Addressing the 137th IOC Session, IOC President Thomas Bach explained that, since September 2020, 270 world championships and world cups had taken place involving over 30,000 athletes, who had been subject to more than 200,000 tests. He noted that, even without vaccinations being widely available, not one of these events had turned into a virus-spreader, providing proof that international sports events with a large number of international participants can be organised while safeguarding the health of everyone.
President Bach also informed the Session that a significant number of Olympic teams had already been vaccinated, and others had received commitments from their governments, in line with their respective national vaccination delivery strategies.
In full respect of the established national vaccination priorities and guidelines, he also confirmed that the IOC is continuing to work with international partners to create additional opportunities for the vaccination of athletes.
Additionally, the IOC has received an offer from the Chinese Olympic Committee, the host of the Olympic and Paralympic Winter Games Beijing 2022, to assist in making vaccines available.

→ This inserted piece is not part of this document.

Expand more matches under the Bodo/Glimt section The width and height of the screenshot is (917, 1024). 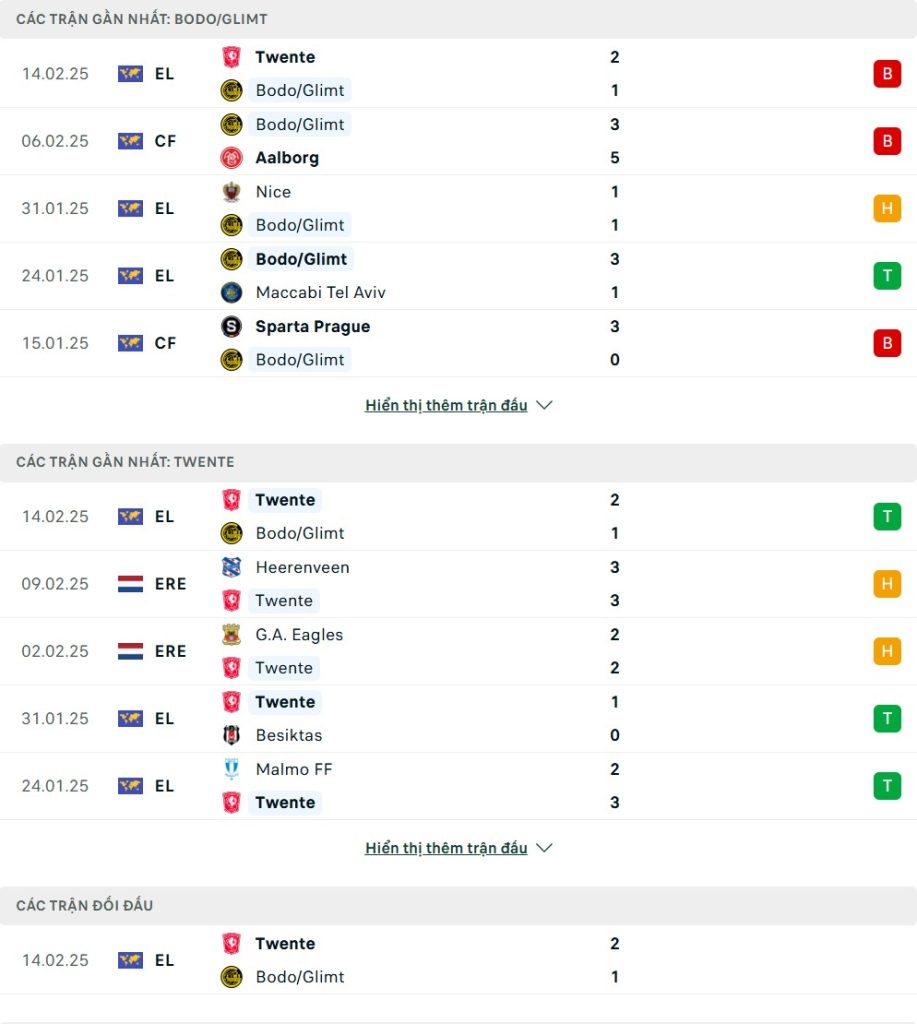[458, 405]
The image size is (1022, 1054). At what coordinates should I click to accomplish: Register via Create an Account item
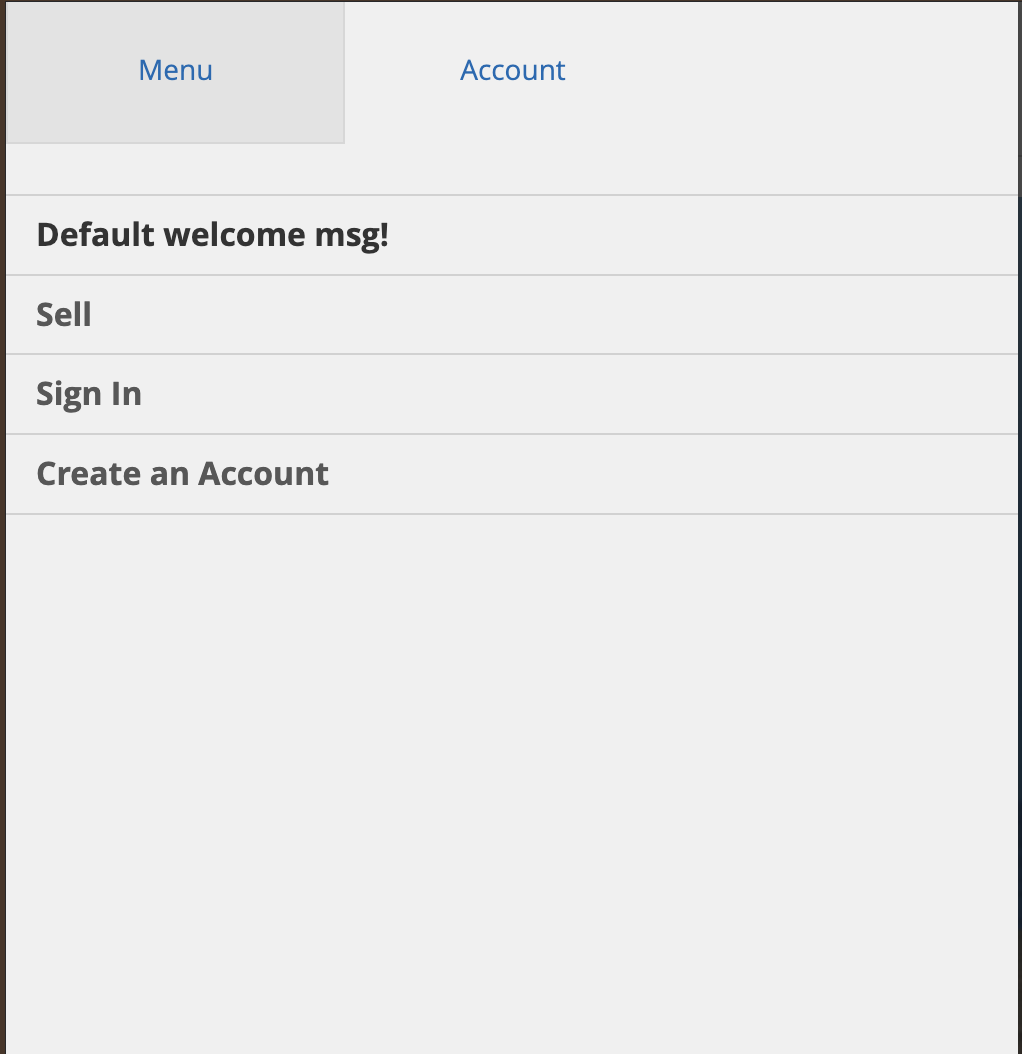click(182, 474)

He noted that the plan was to make vaccine doses available to NOCs in whose territories the Chinese vaccine has been approved by the relevant national health authority.
Although the details are still being worked out, President Bach confirmed that the IOC is ready to pay for these additional doses of vaccines for not only the Olympic but also the Paralympic teams, as well as for two further doses, which can be made available to the population in the respective countries according to their needs.
From the outset, the IOC has made it clear that, while it supports the vaccination of athletes and NOCs, it will not be mandatory for them be vaccinated in order to participate in the Olympic and Paralympic Games. The IOC has also underlined that any vaccination programme must be conducted in full respect of national vaccination priorities.